A distanza di qualche anno, la minaccia delle fake news si è fatta ancora più pericolosa: secondo l’intelligence americana, i gruppi di attaccanti legati a questi Paesi stanno usando nuove e migliorate tattiche per colpire. A prescindere da chi supportino tra Trump e Harris, l’obiettivo è lo stesso in qualsiasi caso: screditare la democrazia americana e diffondere caos e discordia.
In un articolo per The New York Times, Sheera Frenkel, Tiffany Hsu e Steven Lee Myers hanno approfondito come la disinformazione si è evoluta e quanto sta impattando sulle elezioni.
Se prima i post di fake news erano per lo più su Facebook, soprattutto da parte della Russia, ora la disinformazione si è estesa a decine di piattaforme diverse, anche su piccoli forum di zona e gruppi nelle app di messaggistica. Su Telegram non si contano video, meme e articoli divisivi e ricchi d’odio, così come su Reddit e su altri social.
Questa nuova ondata di disinformazione, spiegano Frenkel, Hsu e Myers, non è diretta in maniera generica a uno o più stati, ma anche a specifici distretti e a particolari gruppi etnici o religiosi in queste zone. Le operazioni di questi Paesi sono diventate molto più mirate rispetto al passato e per questo motivo è molto più probabile che facciano presa sugli elettori. “Quando la disinformazione è creata per un pubblico specifico sfruttando i loro interessi o le loro opinioni, diventa più efficace“ ha commentato Melanie Smith, direttrice di ricerca dell’Institute for Strategic Dialogue di Londra.
L’Iran è la nazione che sta investendo più delle altre nella disinformazione diretta a gruppi di nicchia, soprattutto veterani di guerra, afroamericani e arabi. Similmente, Cina e Russia hanno condiviso fake news su X in spagnolo per prendere di mira gli utenti ispanici.

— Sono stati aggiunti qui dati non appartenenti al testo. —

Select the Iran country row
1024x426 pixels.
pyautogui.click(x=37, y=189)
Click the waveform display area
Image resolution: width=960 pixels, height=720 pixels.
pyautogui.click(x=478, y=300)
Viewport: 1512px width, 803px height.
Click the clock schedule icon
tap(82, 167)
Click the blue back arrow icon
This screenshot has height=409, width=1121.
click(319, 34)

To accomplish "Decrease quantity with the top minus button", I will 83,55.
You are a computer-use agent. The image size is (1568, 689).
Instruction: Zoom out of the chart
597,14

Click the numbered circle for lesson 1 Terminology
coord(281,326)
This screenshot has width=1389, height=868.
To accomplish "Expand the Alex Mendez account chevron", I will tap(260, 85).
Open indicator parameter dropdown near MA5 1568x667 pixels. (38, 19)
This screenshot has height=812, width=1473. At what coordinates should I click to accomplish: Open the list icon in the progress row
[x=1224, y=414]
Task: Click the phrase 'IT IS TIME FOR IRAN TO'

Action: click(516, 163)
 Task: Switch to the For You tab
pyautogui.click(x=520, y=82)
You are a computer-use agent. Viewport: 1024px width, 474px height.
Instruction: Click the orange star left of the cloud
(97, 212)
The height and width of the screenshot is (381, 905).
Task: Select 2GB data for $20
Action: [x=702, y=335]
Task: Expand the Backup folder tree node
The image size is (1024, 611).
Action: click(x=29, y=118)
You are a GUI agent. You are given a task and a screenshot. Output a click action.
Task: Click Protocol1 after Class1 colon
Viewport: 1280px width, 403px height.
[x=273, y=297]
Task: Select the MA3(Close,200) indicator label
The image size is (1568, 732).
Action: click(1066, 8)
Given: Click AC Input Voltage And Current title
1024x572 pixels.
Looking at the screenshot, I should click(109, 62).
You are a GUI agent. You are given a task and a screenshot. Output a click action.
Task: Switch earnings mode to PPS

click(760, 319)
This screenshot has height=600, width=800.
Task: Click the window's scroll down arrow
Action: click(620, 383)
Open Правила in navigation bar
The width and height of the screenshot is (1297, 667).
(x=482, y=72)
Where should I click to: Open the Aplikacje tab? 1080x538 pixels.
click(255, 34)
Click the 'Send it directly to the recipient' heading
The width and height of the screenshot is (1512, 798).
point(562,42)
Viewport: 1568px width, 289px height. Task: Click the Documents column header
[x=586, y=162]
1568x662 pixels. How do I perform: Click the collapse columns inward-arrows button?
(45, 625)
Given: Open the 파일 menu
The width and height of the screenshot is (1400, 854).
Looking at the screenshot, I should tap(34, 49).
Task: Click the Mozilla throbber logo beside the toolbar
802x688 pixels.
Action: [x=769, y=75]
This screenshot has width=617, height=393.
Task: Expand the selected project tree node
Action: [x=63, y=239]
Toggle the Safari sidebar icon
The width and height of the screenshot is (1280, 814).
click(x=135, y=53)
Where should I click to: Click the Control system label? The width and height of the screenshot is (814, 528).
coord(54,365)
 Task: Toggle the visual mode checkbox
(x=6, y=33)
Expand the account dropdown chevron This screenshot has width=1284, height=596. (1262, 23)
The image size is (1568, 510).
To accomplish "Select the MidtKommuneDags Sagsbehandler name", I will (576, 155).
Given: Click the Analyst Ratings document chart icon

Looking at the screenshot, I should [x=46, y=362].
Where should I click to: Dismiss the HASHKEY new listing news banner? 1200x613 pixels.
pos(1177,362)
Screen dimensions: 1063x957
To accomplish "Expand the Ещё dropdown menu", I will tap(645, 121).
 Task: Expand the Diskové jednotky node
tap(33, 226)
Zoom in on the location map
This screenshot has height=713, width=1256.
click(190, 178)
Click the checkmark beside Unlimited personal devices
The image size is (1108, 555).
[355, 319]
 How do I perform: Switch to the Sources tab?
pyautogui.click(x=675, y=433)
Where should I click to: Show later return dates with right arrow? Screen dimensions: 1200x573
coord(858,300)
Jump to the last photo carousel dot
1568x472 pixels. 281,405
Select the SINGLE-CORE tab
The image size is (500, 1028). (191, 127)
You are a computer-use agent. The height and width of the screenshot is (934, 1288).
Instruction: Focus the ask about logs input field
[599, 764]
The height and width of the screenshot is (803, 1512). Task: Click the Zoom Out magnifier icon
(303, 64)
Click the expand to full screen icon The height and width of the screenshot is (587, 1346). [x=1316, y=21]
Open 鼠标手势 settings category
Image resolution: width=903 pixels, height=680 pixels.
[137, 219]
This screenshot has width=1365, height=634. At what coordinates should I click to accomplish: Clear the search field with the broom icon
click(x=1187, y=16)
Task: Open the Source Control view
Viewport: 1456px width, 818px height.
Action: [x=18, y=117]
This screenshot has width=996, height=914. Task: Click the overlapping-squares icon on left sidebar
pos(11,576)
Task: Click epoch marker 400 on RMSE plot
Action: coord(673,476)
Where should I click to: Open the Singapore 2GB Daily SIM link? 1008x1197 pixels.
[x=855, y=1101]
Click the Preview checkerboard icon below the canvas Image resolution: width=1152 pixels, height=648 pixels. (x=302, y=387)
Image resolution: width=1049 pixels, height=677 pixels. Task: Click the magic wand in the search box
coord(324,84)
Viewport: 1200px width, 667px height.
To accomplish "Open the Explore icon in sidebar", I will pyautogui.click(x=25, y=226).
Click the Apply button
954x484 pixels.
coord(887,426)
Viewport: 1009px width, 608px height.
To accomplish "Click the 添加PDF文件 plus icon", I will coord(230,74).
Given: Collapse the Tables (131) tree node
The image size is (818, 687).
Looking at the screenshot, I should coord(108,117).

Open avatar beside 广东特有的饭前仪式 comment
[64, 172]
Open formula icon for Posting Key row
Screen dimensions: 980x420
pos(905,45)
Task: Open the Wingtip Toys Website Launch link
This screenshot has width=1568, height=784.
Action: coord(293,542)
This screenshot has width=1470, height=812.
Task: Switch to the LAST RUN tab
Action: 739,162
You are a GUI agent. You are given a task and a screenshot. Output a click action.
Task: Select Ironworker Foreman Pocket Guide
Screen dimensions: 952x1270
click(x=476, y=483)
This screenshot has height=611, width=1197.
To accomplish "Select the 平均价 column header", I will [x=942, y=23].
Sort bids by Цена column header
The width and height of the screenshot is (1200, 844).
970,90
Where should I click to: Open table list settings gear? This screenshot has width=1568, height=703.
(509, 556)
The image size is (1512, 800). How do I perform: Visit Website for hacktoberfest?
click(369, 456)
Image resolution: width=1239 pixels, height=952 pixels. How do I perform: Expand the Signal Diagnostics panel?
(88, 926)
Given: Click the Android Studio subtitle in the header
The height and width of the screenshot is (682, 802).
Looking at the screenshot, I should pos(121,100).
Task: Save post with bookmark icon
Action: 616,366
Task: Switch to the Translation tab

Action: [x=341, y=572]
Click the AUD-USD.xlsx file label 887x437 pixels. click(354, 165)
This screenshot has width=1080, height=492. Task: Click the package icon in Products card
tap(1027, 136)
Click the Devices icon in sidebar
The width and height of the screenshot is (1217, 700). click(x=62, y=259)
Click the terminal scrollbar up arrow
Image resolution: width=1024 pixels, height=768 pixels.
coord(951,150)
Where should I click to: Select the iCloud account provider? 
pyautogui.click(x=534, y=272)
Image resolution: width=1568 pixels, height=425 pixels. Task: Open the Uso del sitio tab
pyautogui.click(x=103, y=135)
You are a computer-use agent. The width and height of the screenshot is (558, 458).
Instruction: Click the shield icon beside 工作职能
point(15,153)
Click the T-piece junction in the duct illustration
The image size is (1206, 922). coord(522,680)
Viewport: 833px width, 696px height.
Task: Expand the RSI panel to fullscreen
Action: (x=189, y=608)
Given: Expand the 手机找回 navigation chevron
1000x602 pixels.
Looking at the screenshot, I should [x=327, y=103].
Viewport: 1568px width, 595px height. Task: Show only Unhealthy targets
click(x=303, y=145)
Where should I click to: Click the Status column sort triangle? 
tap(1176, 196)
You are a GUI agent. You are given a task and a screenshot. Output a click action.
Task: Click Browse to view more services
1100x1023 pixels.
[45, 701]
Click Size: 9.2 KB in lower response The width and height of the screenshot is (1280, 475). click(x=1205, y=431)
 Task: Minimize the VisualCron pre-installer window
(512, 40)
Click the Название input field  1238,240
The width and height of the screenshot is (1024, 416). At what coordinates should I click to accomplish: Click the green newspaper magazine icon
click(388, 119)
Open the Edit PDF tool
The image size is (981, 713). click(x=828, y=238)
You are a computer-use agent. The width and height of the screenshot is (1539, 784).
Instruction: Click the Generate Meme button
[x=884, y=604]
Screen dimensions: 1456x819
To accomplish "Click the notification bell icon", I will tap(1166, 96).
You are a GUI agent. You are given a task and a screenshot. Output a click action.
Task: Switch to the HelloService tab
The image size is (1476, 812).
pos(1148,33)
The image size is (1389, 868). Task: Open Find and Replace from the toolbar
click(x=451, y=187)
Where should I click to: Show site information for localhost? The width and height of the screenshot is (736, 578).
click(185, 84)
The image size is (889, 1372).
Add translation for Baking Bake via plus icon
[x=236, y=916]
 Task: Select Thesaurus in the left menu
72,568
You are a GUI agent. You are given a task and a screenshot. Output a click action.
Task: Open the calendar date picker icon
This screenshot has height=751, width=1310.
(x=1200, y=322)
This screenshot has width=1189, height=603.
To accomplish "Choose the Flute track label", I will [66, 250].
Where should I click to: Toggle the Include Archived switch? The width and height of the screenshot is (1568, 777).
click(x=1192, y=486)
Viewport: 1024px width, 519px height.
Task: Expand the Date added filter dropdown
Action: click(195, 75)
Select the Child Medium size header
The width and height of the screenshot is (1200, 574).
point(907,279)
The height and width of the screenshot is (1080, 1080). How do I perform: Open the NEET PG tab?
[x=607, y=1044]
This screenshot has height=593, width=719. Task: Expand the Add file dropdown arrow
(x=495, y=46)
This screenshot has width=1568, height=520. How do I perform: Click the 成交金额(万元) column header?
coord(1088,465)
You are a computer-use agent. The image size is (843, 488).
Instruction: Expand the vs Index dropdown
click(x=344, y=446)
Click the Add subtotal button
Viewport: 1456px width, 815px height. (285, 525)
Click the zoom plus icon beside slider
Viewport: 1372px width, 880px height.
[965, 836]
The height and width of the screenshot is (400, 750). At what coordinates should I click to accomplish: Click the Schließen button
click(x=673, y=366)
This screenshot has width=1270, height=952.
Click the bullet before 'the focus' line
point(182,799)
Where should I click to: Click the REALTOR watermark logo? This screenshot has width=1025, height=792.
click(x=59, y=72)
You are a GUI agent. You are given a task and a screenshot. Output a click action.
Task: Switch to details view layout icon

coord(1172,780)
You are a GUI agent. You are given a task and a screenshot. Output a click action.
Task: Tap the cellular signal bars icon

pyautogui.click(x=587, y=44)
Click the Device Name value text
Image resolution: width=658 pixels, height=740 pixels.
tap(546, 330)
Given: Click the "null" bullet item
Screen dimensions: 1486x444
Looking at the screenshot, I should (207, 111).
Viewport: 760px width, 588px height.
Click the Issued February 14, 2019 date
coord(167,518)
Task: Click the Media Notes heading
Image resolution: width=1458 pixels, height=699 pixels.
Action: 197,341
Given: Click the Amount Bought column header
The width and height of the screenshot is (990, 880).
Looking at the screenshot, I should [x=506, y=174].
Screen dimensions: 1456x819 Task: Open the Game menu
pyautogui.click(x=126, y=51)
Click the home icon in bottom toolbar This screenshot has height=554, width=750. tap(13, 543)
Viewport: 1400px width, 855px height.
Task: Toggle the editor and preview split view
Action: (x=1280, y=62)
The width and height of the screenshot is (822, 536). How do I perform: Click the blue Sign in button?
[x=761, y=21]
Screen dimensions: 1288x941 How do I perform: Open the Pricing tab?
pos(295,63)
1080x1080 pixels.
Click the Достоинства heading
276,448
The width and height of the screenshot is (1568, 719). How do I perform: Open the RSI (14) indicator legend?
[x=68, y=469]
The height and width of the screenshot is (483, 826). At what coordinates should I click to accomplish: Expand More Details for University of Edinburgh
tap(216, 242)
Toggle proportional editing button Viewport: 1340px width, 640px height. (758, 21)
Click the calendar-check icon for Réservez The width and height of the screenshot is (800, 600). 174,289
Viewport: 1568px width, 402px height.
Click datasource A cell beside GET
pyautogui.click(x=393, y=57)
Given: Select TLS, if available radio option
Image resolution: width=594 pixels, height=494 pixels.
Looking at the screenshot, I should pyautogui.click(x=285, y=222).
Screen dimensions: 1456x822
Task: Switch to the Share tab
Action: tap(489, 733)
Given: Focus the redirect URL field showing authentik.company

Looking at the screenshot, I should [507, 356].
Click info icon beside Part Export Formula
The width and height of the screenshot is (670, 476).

L’IA al servizio della disinformazione durante le elezioni
I cybercriminali stanno facendo affidamento sull’intelligenza artificiale per creare disinformazione mirata ed efficace durante le elezioni. Frenkel, Hsu e Myers riportano che OpenAI ha bloccato in un solo mese oltre 20 operazioni di disinformazione che utilizzavano ChatGPT e altri prodotti della compagnia.
Russia, Cina, Iran e altri Paesi hanno sfruttato le capacità dell’IA per creare siti web propagandistici, diffondere fake news sui social media e persino analizzare e rispondere a specifici post. “Le capacità dell’IA vengono utilizzate per esacerbare le minacce che ci aspettavamo e quelle nuove a cui stiamo assistendo“ ha dichiarato in un’intervista Jen Easterly, direttrice della Cybersecurity and Infrastructure Security Agency.
Easterly ha sottolineato inoltre che l’ampia disponibilità di questi tool e la loro facilità di utilizzo consente potenzialmente a chiunque di orchestrare campagne di disinformazione mirate. Con pochi passi è possibile usare i servizi di IA per manipolare file audio, generare meme e sondaggi falsi, creare video deepfake e condividerli con le vittime.
Non solo queste operazioni sono diventate più efficaci e mirate, ma anche più difficili da identificare: tutti e tre i Paesi stanno diventando più bravi a coprire le proprie tracce e riescono a trarre in inganno anche gli utenti più navigati.
I gruppi cinesi, per esempio, hanno creato una rete di influencer per diffondere le fake news, mentre la Russia ha sfruttato un gruppo di conservatori americani su Tened Media per pubblicare video falsi e teorie del complotto.
Da parte loro, le big tech come Meta, Google, OpenAI e Microsoft sembra che non stiano facendo sforzi sufficienti per identificare i contenuti falsi e rimuoverli, anzi: rispetto alle scorse elezioni, la lotta alla disinformazione sembra essersi indebolita.
Secondo Max Lesser, analista senior presso la Foundation for Defense of Democracies, questo è causato dal fatto che manca una policy coesa e condivisa tra le compagnie e non è possibile creare un fronte comune verso le campagne di disinformazione. “Queste piattaforme alternative non dispongono dello stesso grado di moderazione dei contenuti e di solide pratiche di fiducia e sicurezza che potrebbero potenzialmente mitigare queste campagne“.
Infine, bisogna anche considerare che i gruppi russi, cinesi e iraniani dispongono di risorse sufficienti per ricostruire velocemente le operazioni con siti web e account falsi di backup non appena vengono bloccate.